Here’s an example: The attorney and patient agree to a 33% contingency fee, and the lawyer agrees to pay litigation costs up front. If the case settles for $200,000 and the lawyer paid $10,000 in litigation fees, the lawyer would be reimbursed for those fees first, then take their 33% contingency (payment for services) of $62,700 out of the remaining $190,000, leaving the patient with $127,300. It’s important to note that some states have limited contingency fees in medical malpractice cases, arguing that huge fees lead to an increased cost for health care. Your attorney will be able to provide more information on state limits in your state.

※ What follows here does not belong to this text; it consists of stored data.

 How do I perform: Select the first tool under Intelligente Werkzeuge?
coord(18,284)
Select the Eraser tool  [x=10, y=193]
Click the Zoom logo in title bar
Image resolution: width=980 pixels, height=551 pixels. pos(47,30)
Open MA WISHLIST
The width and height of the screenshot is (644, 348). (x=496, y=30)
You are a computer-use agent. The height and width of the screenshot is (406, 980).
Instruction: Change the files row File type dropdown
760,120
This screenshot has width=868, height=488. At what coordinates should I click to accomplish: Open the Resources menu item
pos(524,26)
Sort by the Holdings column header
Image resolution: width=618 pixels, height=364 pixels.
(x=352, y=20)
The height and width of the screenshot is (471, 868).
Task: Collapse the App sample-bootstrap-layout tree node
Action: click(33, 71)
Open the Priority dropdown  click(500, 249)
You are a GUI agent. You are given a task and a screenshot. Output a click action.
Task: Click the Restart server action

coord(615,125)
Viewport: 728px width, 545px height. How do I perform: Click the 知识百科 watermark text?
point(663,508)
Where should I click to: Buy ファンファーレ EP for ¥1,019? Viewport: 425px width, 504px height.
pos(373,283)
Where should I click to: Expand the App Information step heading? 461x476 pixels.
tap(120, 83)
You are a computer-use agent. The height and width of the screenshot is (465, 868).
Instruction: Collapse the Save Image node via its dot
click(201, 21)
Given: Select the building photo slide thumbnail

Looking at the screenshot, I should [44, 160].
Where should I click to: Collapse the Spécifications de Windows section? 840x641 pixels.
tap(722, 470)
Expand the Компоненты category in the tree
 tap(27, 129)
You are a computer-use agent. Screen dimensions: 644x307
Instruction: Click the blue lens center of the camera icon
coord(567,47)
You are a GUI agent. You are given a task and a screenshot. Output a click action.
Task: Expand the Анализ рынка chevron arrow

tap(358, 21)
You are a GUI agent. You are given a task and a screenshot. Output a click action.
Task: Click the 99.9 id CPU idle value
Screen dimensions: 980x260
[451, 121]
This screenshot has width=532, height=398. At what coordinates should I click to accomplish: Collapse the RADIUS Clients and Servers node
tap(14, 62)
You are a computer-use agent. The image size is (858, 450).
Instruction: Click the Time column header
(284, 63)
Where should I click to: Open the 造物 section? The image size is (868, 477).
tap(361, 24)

Do I have a medical malpractice case?

To have a medical malpractice case, a patient must have been injured when a health care provider, who had a duty of care to the patient, breached the accepted standard of care. If you believe this is your situation, you may have a malpractice case. When you initially consult a medical malpractice attorney, they will look for signs that medical malpractice--not just injury--has taken place. These may include:

  • A lack of informed consent, in which a person didn’t agree to a treatment or procedure, or the  provider failed to fully explain the risks before proceeding

  • A highly unusual outcome results from a procedure or treatment, which may indicate that the provider made a mistake

  • A patient is informed by their health care provider or hospital that a mistake was made

➜ The average U.S. out-of-court medical malpractice settlement is just over $425,000, while the average jury award is over $1 million, according to clinician-resources site Medscape. But, due to huge costs of litigating medical malpractice, and the chances of winning in court, more than 90% of medical malpractice cases settle before trial.